In this homework, I’ve tasked you with writing a search program. The program’s interface is as follows:

$ ./search
Usage: search needle [haystack]
    where needle is a string and haystack is a directory (defaulting to .)

For example, suppose I have a directory test with two files in it, test.txt and fail.txt.

$ ./search
Usage: search needle [haystack]
    where needle is a string and haystack is a directory (defaulting to .)
$ cd test
$ ../search sir
./test.txt
$

That is, it prints out the files that include the string. I could also run:

$ ./search sir test
test/test.txt
$

Searching for a string that isn’t present at all produces no output; searching for a string that’s present in more than one file prints those files out in some arbitrary order.

$ ./search absent test
$ ./search " " test
test/fail.txt
test/test.txt
$

Sample directories are avaiable on the CS network in /common/cs/cs131/hw10. There are three of them: /common/cs/cs131/hw10/test/ is the directory used in the examples above. /common/cs/cs131/hw10/little/ has 15 megabytes of data in it; /common/cs/cs131/hw10/big/ has 518 megabytes of data in it. (Take a look! I highly recommend the music and movies in that directory.)
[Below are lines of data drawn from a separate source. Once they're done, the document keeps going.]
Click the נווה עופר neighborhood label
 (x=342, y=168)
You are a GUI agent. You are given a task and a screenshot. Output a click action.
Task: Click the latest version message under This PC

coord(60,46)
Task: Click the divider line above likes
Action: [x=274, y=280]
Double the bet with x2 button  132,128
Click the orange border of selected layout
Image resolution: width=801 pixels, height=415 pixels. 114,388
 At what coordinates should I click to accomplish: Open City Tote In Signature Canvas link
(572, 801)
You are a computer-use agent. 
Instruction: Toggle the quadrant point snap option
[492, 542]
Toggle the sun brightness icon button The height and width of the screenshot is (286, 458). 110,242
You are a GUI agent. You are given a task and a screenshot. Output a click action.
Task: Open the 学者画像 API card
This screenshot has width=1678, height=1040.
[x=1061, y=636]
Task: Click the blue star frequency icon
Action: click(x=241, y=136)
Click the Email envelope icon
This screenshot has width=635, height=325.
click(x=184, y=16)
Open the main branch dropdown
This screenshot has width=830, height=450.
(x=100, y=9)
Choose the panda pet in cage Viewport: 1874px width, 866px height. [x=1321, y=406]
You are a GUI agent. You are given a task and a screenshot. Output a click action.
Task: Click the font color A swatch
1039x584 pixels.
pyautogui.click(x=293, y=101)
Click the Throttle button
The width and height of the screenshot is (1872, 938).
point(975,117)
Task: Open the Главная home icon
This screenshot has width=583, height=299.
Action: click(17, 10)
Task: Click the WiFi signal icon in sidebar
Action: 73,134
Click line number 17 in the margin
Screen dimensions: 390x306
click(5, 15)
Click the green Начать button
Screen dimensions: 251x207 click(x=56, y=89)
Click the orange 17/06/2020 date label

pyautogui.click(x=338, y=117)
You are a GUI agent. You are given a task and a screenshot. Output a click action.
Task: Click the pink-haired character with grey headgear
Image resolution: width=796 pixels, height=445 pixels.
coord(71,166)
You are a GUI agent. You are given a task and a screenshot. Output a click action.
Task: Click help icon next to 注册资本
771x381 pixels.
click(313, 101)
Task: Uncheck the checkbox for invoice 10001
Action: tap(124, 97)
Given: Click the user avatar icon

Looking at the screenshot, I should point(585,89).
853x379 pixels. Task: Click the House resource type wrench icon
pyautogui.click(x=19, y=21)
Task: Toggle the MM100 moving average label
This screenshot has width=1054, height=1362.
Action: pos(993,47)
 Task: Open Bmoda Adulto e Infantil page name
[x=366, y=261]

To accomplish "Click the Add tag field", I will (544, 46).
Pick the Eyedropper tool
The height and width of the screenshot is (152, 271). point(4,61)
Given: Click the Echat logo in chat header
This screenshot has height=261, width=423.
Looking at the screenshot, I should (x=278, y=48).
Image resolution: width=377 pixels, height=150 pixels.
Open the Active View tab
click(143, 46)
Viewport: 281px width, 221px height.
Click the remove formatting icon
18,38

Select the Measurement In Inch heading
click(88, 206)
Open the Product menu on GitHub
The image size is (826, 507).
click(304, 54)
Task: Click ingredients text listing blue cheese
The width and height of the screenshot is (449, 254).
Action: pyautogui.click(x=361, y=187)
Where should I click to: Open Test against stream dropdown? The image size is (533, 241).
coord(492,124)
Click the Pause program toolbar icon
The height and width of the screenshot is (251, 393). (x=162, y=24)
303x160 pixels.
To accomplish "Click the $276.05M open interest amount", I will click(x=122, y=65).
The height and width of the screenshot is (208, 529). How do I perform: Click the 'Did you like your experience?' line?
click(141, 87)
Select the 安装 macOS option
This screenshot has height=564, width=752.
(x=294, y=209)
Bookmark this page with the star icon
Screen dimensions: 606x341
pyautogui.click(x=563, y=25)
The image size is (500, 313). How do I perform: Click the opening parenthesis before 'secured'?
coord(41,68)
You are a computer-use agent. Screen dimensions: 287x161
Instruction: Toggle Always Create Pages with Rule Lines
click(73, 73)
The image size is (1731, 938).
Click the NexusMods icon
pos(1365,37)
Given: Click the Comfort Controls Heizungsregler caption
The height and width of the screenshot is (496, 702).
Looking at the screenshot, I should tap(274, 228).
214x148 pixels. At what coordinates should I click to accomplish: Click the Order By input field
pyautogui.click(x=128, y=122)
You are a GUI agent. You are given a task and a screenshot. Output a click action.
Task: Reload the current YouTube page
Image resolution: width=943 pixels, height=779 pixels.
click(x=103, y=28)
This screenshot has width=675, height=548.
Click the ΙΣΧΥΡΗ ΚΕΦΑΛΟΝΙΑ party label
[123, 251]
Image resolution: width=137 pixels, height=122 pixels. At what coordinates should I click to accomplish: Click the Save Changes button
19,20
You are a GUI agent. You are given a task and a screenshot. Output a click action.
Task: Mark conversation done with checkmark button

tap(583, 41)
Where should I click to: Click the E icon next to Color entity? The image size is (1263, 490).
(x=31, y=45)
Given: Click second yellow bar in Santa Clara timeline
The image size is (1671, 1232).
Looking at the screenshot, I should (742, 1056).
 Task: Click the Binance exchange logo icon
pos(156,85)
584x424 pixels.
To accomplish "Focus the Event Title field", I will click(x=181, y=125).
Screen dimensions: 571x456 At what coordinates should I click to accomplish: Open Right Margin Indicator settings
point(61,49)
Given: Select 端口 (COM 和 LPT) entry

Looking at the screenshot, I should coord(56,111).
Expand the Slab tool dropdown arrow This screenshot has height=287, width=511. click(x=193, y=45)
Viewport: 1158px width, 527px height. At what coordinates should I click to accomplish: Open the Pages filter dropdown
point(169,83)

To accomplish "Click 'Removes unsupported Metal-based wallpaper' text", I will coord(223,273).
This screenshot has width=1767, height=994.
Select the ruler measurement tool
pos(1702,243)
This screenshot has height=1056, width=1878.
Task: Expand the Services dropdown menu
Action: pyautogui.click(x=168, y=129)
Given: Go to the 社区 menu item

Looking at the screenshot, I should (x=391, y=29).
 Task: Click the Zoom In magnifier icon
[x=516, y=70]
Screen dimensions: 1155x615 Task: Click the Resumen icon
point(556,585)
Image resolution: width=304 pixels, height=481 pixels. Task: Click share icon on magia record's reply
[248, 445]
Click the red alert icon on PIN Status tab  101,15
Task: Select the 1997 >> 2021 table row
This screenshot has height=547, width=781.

Your program will need to handle all of those directories, plus some I have not shown you. There are two gotchas you should watch out for: binary files (look inside them!) and the number of available file descriptors (don’t run out!).

Grading

My original plan was to have this homework be out of three points:

  • 1 point for writing a program that works
  • 1 point for writing a program that’s faster than my single-threaded implementation
  • 1 point for writing a program that’s faster than my multi-threaded implementation
  • 1 single point of extra credit for the fastest of all solutions (has to get all three points, first!)

There’s a hitch, though: without doing a deep-dive on parallel I/O, I wasn’t able to get my multi-threaded program to go faster than my single-threaded program on all inputs. My problem is a common one! Concurrent programs are often slower than their single-threaded counterparts. So, here are the revised grading guidelines.

  • 1 point for writing a program that works
  • 1 point for writing a program that’s faster than one of my implementations
  • 1 point for writing a program that’s faster than both of my implementations
  • 1 single point of extra credit for the fastest of all solutions (has to get all three points, first!)

So: how fast are my implementations? Here are the numbers produced from the benchmarking script /common/cs/cs131/hw10/benchmark on each input. The script runs the program once to “warm things up”, then it takes the mean wall clock time of 5 runs. I’ve highlighted the top-performing program on each input.

Search string Directory Single-threaded run time Multi-threaded run time grep-based run time
absent /common/cs/cs131/hw10/test 0.1 0.0 0.1
xyzzy /common/cs/cs131/hw10/little 0.120 0.122 0.492
weightb /common/cs/cs131/hw10/big 1.116 1.088 1.934

There are three implementations listed here: my single-threaded implementation, my multi-threaded implementation, and an implementation based on OS X grep.

I ran this code on cslab-2 in Edmunds 227 when the fileserver was relatively quiescent; I’ll be grading in a similar environment. You may want to run tests on your own computer, but be careful: your computer may have different performance than the lab computers!

Submission

You may write your program in any language. Please submit (via DCI) a zipfile with README explaining how I can compile and run your program, whether your program is multi- or single- threaded, and a high-level description of your approach to the problem. If you’re familiar with them, Makefiles are appreciated.

Your code must run on the lab computers. It’s okay if you have to install a specific compiler to get it to run, but be certain to give me good instructions.

Remember: if we can’t run your code, we can’t grade it.